By Morf Morford
Tacoma Daily Index
“The Cloud” is such a wonderful, soft and harmless term; what could be more pristine and fluffy? We love the idea of our wifi and web searches being clean, transparent and untraceable. None of that is true.
In a perfect world, our data would be stored – and intersecting with other data – in some beautific and clean place. If only that were true.
These server farms which process our data (with diesel back-up systems) are vast, energy-consuming and ugly.
They are being monitored by the Washington State Department of Ecology (https://ecology.wa.gov/Air-Climate/Air-quality/Data-Centers)

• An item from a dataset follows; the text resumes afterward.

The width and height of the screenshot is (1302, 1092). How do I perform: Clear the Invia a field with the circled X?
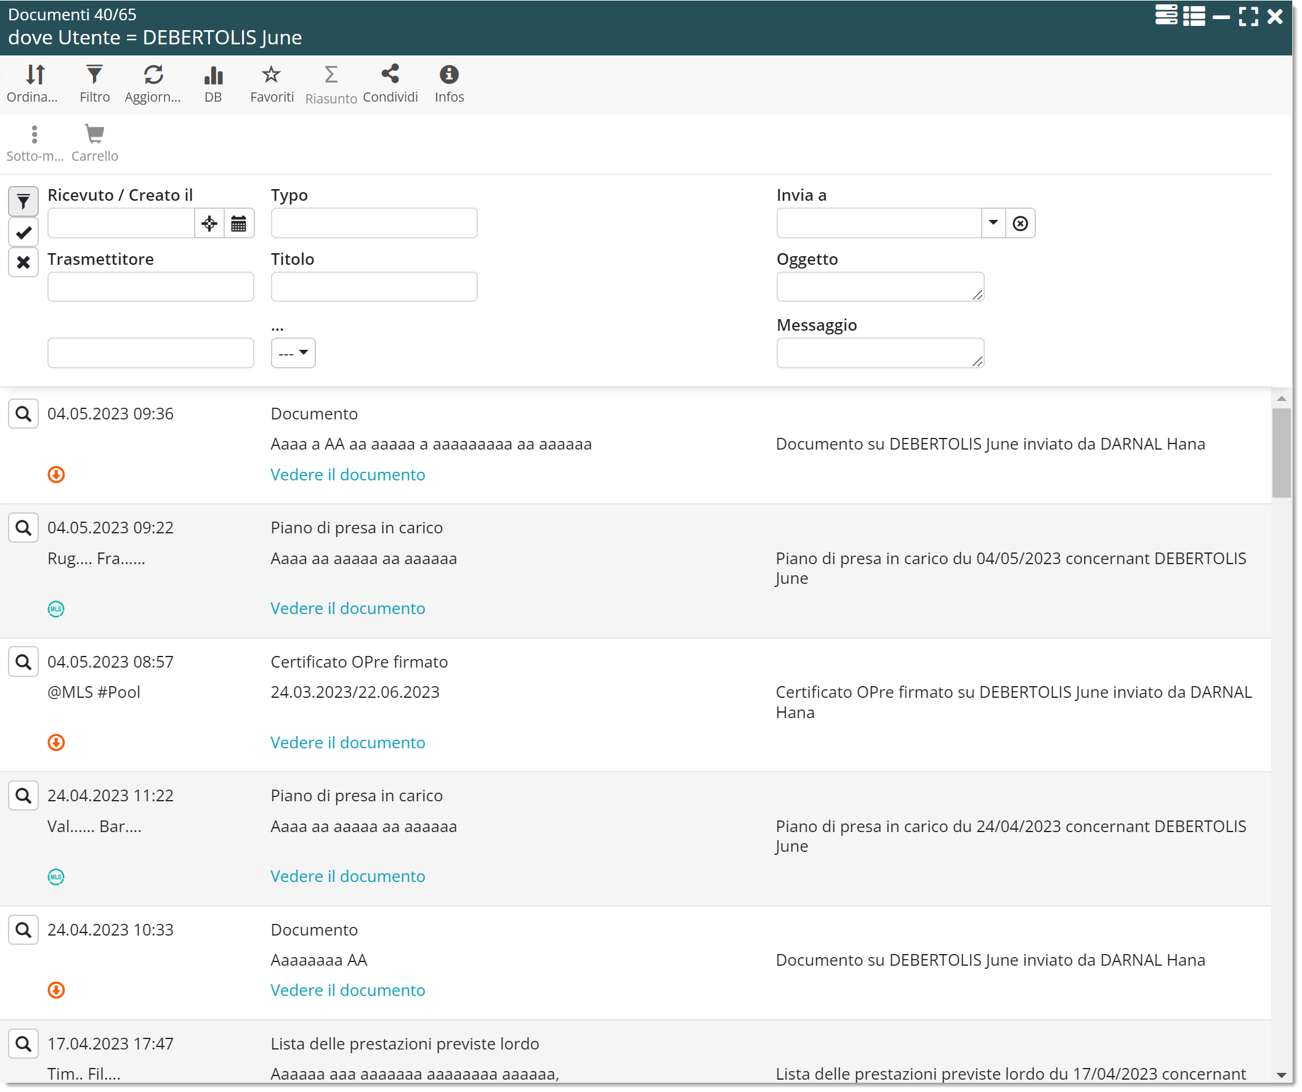pyautogui.click(x=1021, y=223)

Bitcoin mining consumes at least as much electricity in a year as all of Ireland (about 24 TWh). Worse still, bitcoin’s energy use is doubling every six months and could reach the annual consumption of the Czech Republic (about 67 TWh) before the end of 2018, which would be about 0.3% of the world’s electricity consumption. And it won’t stop there.
Check out the energy-gulping cost of bitcoin – and your internet addiction here – https://arstechnica.com/tech-policy/2018/05/new-study-quantifies-bitcoins-ludicrous-energy-consumption/ or https://www.forbes.com/sites/shermanlee/2018/04/19/bitcoins-energy-consumption-can-power-an-entire-country-but-eos-is-trying-to-fix-that/#44a255ab1bc8.
And if you thought a Google search was without its impact, think again. Google uses as much energy as it would take to power 200,000 houses continually (https://inhabitat.com/infographic-how-much-energy-does-google-use/).
You really do not want to know how much energy is required for your internet search – but if you do want to know, you can see the grisly reality here – https://www.fastcodesign.com/90171268/internet_impact_visualized.
The formerly sleepy rural towns of Eastern Washington have become an epicenter for these industrial energy farms (https://www.politico.com/magazine/story/2018/03/09/bitcoin-mining-energy-prices-smalltown-feature-217230).
“Clean coal” has always been a fantastical idea, but even “clean” electricity is something like a mythological beast.
We in Washington state have been proud of our reliance on hydropower instead of coal (though we do use some, but less every year – https://www.nrdc.org/stories/washington-coal-fired-power-plant-will-put-its-money-sun).
But hydropower is far from perfect. From water usage to salmon runs, our dams have a whole other set of repercussions.
For your mental health and for the sake of the energy grid, put down your phone, look away from the screen, take a walk and look at some actual clouds.